Jeśli założymy, że wszystko co jest uzewnętrzniane musi mieć swój początek w
nas, to nie. Jeśli nie kocham siebie to znaczy, że nie znam miłości. Skoro
nie znam miłości to nie mogę kochać innych. Ale moim zdaniem to jest błędne
założenie. Nie kocham przecież wszystkich ludzi. W takiej sytuacji wystarczy
spojrzeć na siebie jak na kogoś innego. W efekcie mogę nie kochć siebie, ale
drugą osobę już tak. Sprawa się jednak komplikuje - czy można kochać kogoś,
kto nie odwzajemnia uczucia? Jeśli założyć, że tak - problem znika. Są jednak
tacy, którzy uważają, że nie jest to możliwe. Jeśli uczucie faktycznie nie
jest odwzajemnione to powód jest oczywisty. Bywa jednak tak, że druga osoba
kocha, ale... właśnie - fakt, że nie kocha się siebie może negować uczucie
drugiej osoby. W takim przypadku ponownie - jeśli ktoś nie kocha siebie, nie
może kochać również innych.
Do głowy przychodzą mi również inne możliwości. Bywa tak, że uczucia nasze
kumulują się z jakichś powodów (np. jedynak). Być może podobnie jest i z tą
sytuacją - jeśli nie kocham siebie to uczucie przelewam na innych. Może to
wynikać również z poczucia winy... ale czy wtedy można nadal mówić o miłości
(okazuje się, że należy zdefiniować czym w ogóle jest miłość dla danej
osoby)? Są sytuacje w których nienawiść do siebie zostaje przeniesiona na
każdego innego człowieka (bo przypomina mnie albo dlatego, że ma lepiej).
Uważam, że nie da się udzielić uniwersalnej odpowiedzi.
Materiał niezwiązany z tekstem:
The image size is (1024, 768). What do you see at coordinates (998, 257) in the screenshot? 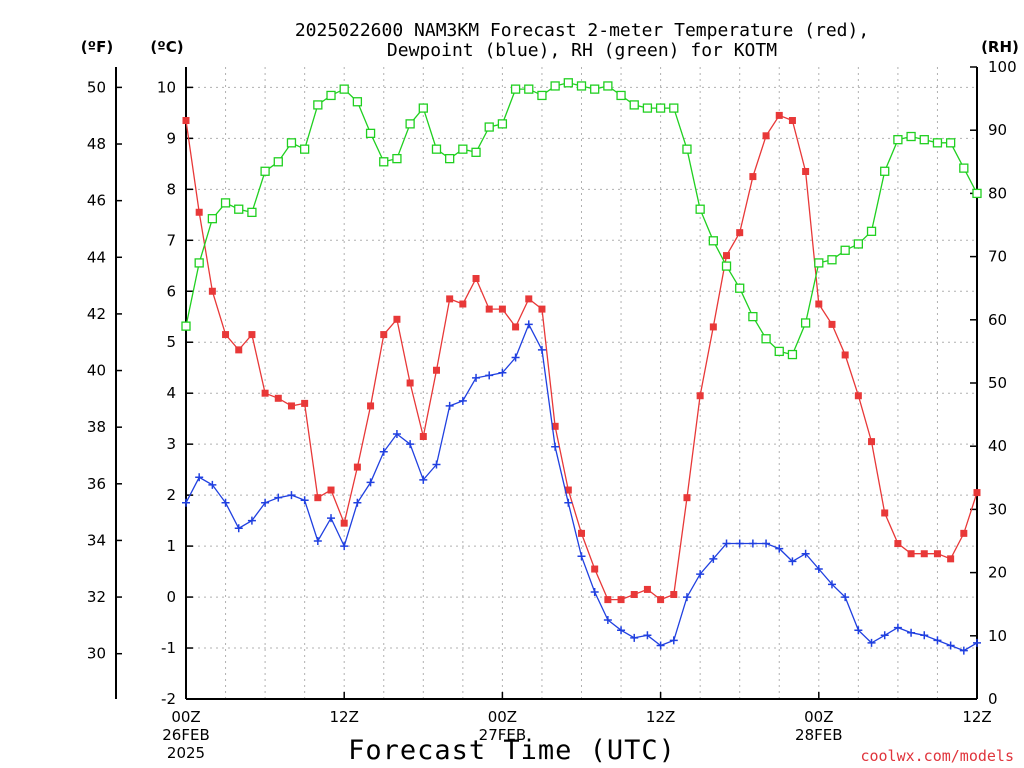
I see `rh-tick-label: 70` at bounding box center [998, 257].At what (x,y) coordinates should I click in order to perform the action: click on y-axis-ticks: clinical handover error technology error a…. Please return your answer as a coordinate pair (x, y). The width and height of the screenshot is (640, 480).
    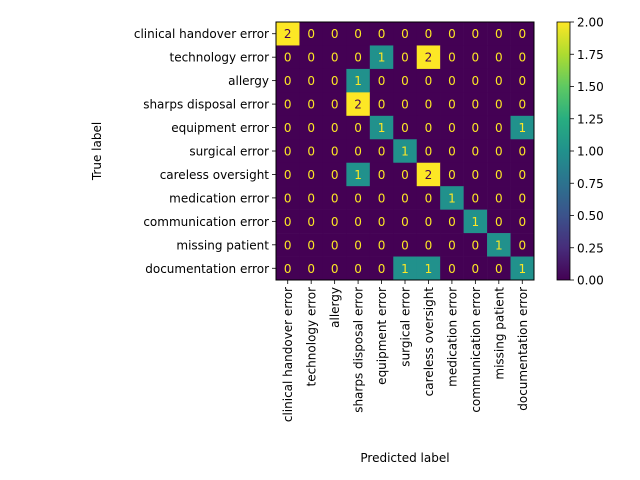
    Looking at the image, I should click on (205, 152).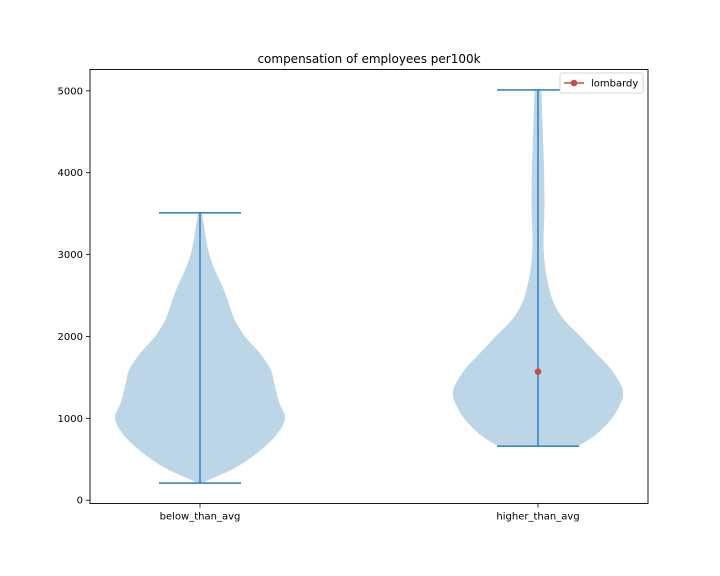 This screenshot has width=720, height=576. I want to click on points-layer, so click(538, 372).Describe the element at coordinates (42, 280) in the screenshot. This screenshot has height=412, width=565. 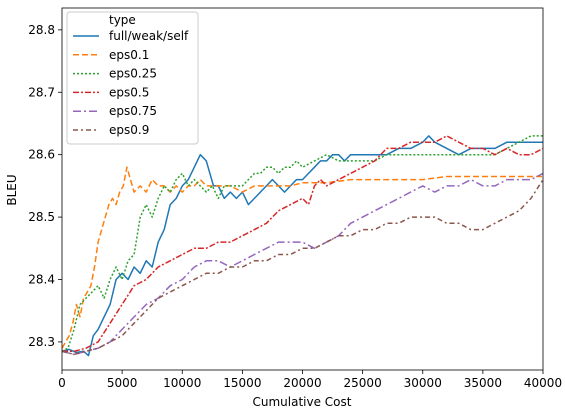
I see `y-tick-label: 28.4` at that location.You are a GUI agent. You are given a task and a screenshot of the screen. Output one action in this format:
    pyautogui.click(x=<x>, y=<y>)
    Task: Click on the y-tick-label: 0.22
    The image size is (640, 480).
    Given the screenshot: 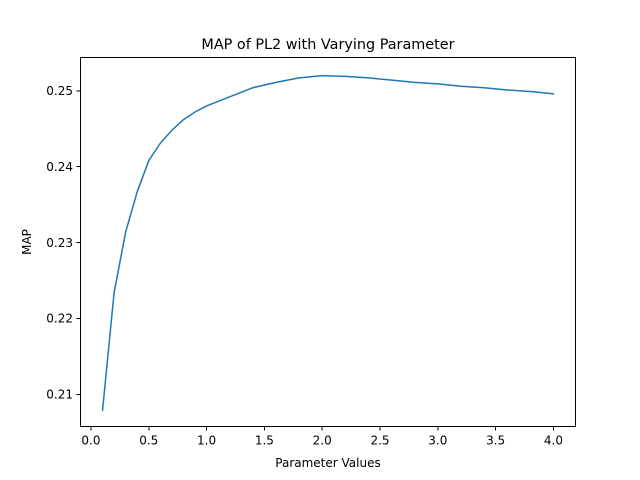 What is the action you would take?
    pyautogui.click(x=60, y=319)
     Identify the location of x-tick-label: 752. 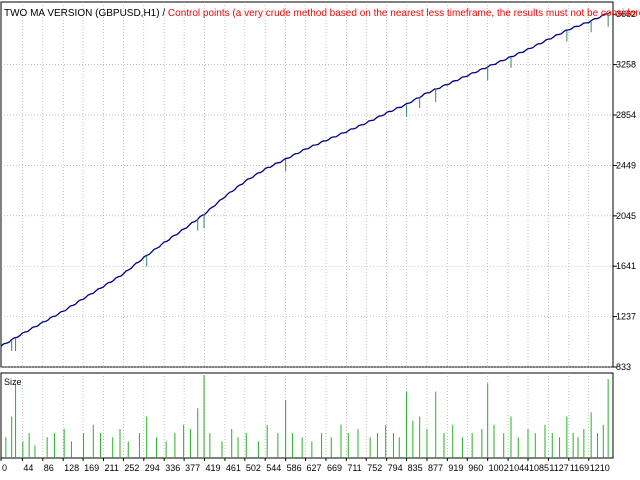
(374, 468).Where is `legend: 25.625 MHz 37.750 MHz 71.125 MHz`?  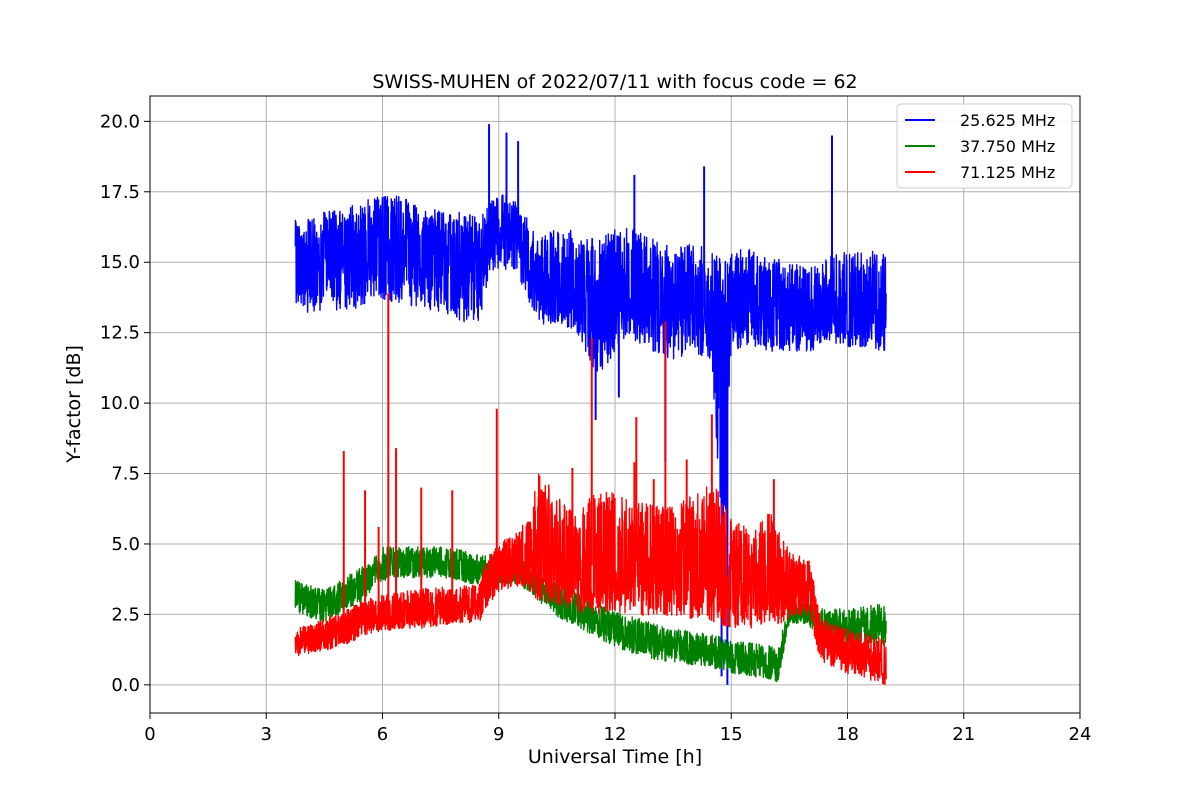
legend: 25.625 MHz 37.750 MHz 71.125 MHz is located at coordinates (984, 146).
Może być bowiem tak,
że ktoś kocha siebie tak bardzo, że dla innych uczucia już nie starcza.
--
pozdrawiam
Cień
--
Wysłano z serwisu Usenet w portalu Gazeta.pl -> http://www.gazeta.pl/usenet/
› Pokaż wiadomość z nagłówkami
1. Data: 2004-09-14 21:17:44
Temat: Re: kochac siebie?Zwroc sie do Pana Boga, On jest miloscia, chce nia obdarowac kazdego.
Czlowiek ktory pojedna sie z Panem Bogiem zaczyna kochac innych, bezinteresownie,
prawdziwie.
Zapraszam do odwiedzenia strony www.chsostrowiec.webpark.pl
Powodzenia,
Jacek
› Pokaż wiadomość z nagłówkami
1. Data: 2004-09-15 11:08:13
Temat: Re: kochac siebie?JacekS, <ci8g4t$66m$1@news.onet.pl> wrote:
|Zwroc sie do Pana Boga, On jest miloscia, chce nia obdarowac
To rada dla ludzi nieporadnych emocjonalnie i intelektualnie.
|kazdego. Czlowiek ktory pojedna sie z Panem Bogiem zaczyna kochac
|innych, bezinteresownie, prawdziwie.
Biblia w skrócie: Ja jestem szefem. Robcie to, co wam kaze. Badzcie
dobrzy, dopóki nie każe wam zabijać. A potem zachowujcie się tak, jak
gdyby nigdy nic.
--
Wszyscy myślą o sobie, tylko ja myślę o mnie.
› Pokaż wiadomość z nagłówkami
1. Data: 2004-09-15 11:38:10
Temat: Re: kochac siebie? Użytkownik "ValteR"
> To rada dla ludzi nieporadnych emocjonalnie i intelektualnie.
Czy z tego nalezy wnioskowac, ze masz sie za bardzo poradnego emocjonalnie
i intelektualnie i nigdy nie potrzebujesz niczyjej pomocy?